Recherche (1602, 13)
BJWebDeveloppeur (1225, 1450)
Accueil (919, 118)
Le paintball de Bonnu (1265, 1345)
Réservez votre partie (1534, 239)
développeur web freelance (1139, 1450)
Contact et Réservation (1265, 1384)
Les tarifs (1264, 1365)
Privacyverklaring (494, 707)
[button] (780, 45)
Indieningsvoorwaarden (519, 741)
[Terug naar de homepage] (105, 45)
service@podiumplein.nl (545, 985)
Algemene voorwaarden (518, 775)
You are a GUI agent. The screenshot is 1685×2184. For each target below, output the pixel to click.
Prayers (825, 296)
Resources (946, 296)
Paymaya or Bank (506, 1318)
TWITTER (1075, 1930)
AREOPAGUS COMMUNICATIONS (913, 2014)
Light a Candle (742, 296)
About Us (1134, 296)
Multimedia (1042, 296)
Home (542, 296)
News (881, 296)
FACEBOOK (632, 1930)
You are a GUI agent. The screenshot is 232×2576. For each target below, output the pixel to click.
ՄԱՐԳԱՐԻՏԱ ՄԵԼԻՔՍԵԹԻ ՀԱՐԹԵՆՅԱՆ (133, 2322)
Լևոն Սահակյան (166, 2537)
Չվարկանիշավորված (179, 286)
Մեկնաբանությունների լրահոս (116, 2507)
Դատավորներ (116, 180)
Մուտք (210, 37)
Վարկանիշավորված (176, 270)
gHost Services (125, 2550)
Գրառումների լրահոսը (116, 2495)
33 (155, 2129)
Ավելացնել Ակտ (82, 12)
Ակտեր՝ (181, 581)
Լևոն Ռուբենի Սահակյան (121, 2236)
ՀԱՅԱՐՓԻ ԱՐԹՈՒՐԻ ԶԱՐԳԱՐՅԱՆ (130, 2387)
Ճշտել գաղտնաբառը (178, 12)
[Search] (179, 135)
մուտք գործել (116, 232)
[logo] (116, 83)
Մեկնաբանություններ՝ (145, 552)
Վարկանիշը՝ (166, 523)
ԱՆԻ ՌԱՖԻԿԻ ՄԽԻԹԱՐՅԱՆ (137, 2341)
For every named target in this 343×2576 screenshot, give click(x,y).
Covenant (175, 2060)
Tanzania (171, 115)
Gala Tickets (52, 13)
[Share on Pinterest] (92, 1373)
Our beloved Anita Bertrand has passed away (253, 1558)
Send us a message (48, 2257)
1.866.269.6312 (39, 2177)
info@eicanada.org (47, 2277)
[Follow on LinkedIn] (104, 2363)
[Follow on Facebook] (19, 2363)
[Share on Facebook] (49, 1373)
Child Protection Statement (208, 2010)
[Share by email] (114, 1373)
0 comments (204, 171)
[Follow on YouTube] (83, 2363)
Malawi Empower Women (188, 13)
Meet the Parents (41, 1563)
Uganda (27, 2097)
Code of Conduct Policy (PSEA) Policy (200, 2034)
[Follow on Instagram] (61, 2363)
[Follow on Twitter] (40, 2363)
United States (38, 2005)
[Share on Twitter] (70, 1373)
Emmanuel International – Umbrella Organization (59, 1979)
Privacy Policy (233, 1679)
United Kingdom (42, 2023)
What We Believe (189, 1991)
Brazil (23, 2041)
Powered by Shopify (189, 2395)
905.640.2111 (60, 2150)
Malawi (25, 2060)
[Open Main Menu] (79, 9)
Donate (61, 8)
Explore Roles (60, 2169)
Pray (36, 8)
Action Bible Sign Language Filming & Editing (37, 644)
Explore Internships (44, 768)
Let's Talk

**What you will do:** Extract from the records above the lines from the one containing "Contact et Réservation (1265, 1384)" to the one containing "TWITTER (1075, 1930)", both lines included, exactly as they appear and with nothing else.

**Reply:**
Contact et Réservation (1265, 1384)
Les tarifs (1264, 1365)
Privacyverklaring (494, 707)
[button] (780, 45)
Indieningsvoorwaarden (519, 741)
[Terug naar de homepage] (105, 45)
service@podiumplein.nl (545, 985)
Algemene voorwaarden (518, 775)
You are a GUI agent. The screenshot is 1685×2184. For each target below, output the pixel to click.
Prayers (825, 296)
Resources (946, 296)
Paymaya or Bank (506, 1318)
TWITTER (1075, 1930)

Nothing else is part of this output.